The structure of the Internet
The Internet is basically a hierarchy that allows any Internet connected device in one geographic location, talk to another Internet connected device in another geographic location. The way that the information is transmitted varies greatly, and in some countries, wireless ham radios are even used to transmit email. Keep in mind that the word "connected" is used very loosely here.
The Open Systems Interconnection (OSI) Model
The seven open systems interconnection layers (OSI) are a staple of most networking textbooks. The idea is that a network will work on many different levels, or "layers" each of which will perform a supporting function for the next layer.
figure 1: open systems interconnection (OSI) model
The Network layers are the first three, being the physical link layer, the link layer, and the Network layer.

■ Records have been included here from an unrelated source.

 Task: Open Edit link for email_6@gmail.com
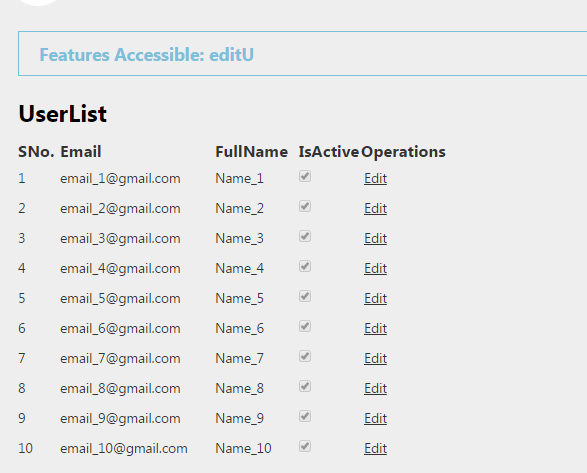(375, 328)
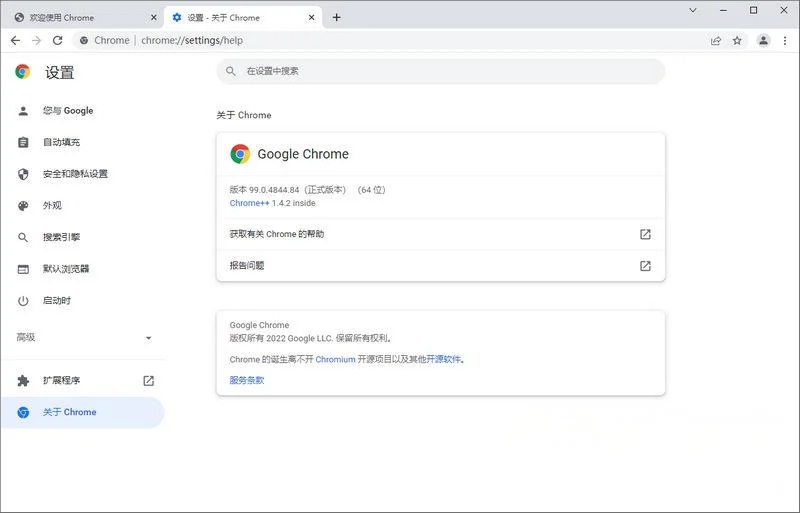This screenshot has height=513, width=800.
Task: Click the external link icon beside 报告问题
Action: [645, 266]
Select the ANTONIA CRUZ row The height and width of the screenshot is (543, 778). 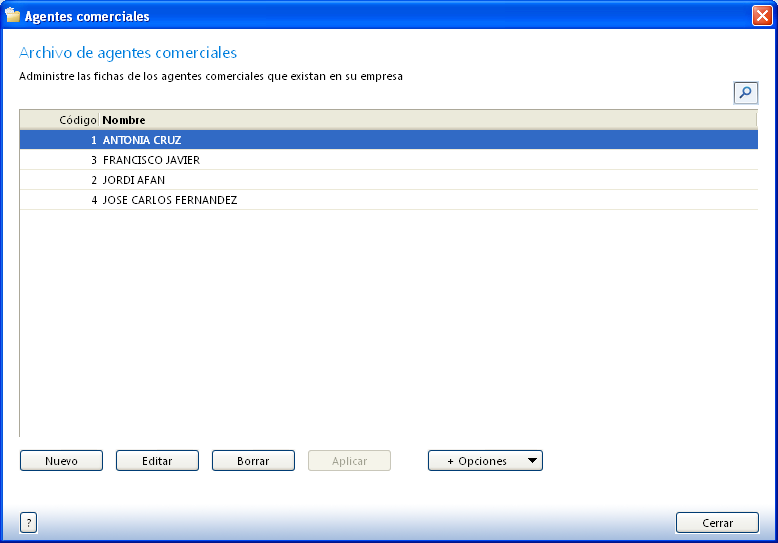coord(141,140)
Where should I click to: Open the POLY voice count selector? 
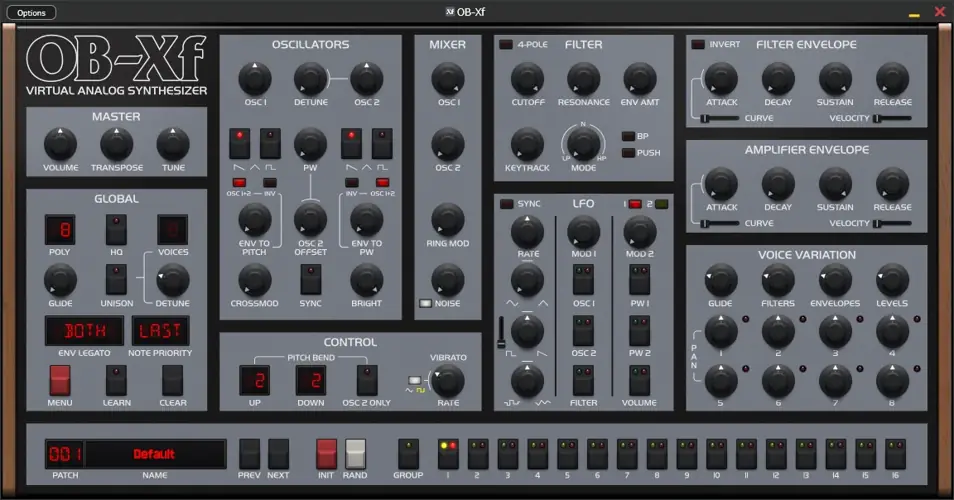point(60,229)
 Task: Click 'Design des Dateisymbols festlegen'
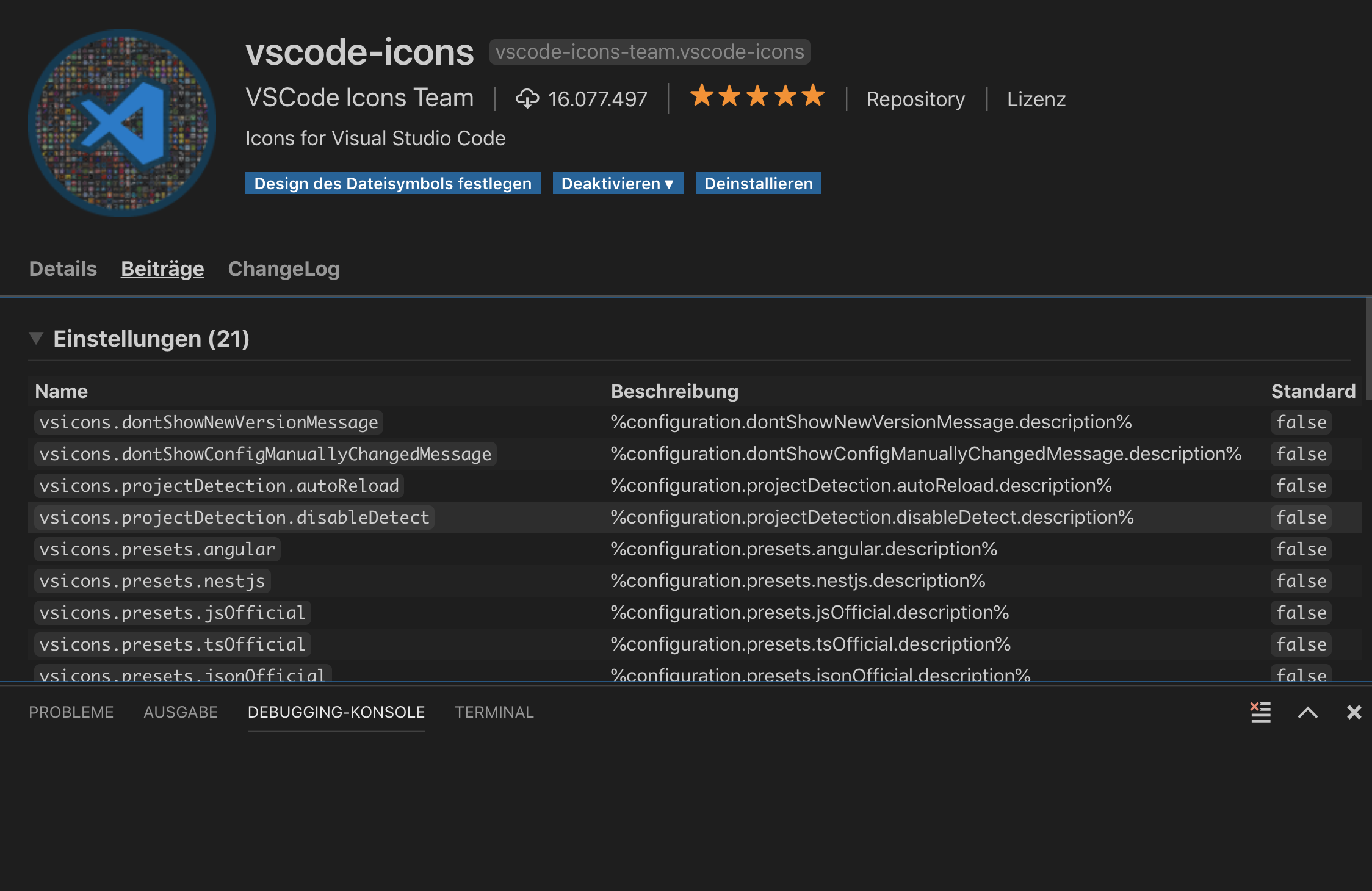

Since the Internet is based on the Internet protocol which is in the Network Layer, and since the Internet can run on any number of different types of layers below that, we normally are not too concerned with the physical layers unless we are building an Ethernet cable, or transmitting an Internet signal through wireless means, and not to interested in the link layer unless we are registering a network card or router MAC address with our service provider.
The top three layers (session, presentation, and application layers) are for program communication, and are completely independant of the network so that the two communicating programs could even be on the same machine.
We also sometimes inlcude the transport layer when discussing the Internet, and often link the transport with the network layer as in the TCP/IP protocols. Transmission Control Protocol (TCP) is in the transport layer, and Internet Protocol (IP) is in the Network layer. Most Internet based functions such as the world wide web, and email, use TCP/IP, so this is a basic building block for the Internet.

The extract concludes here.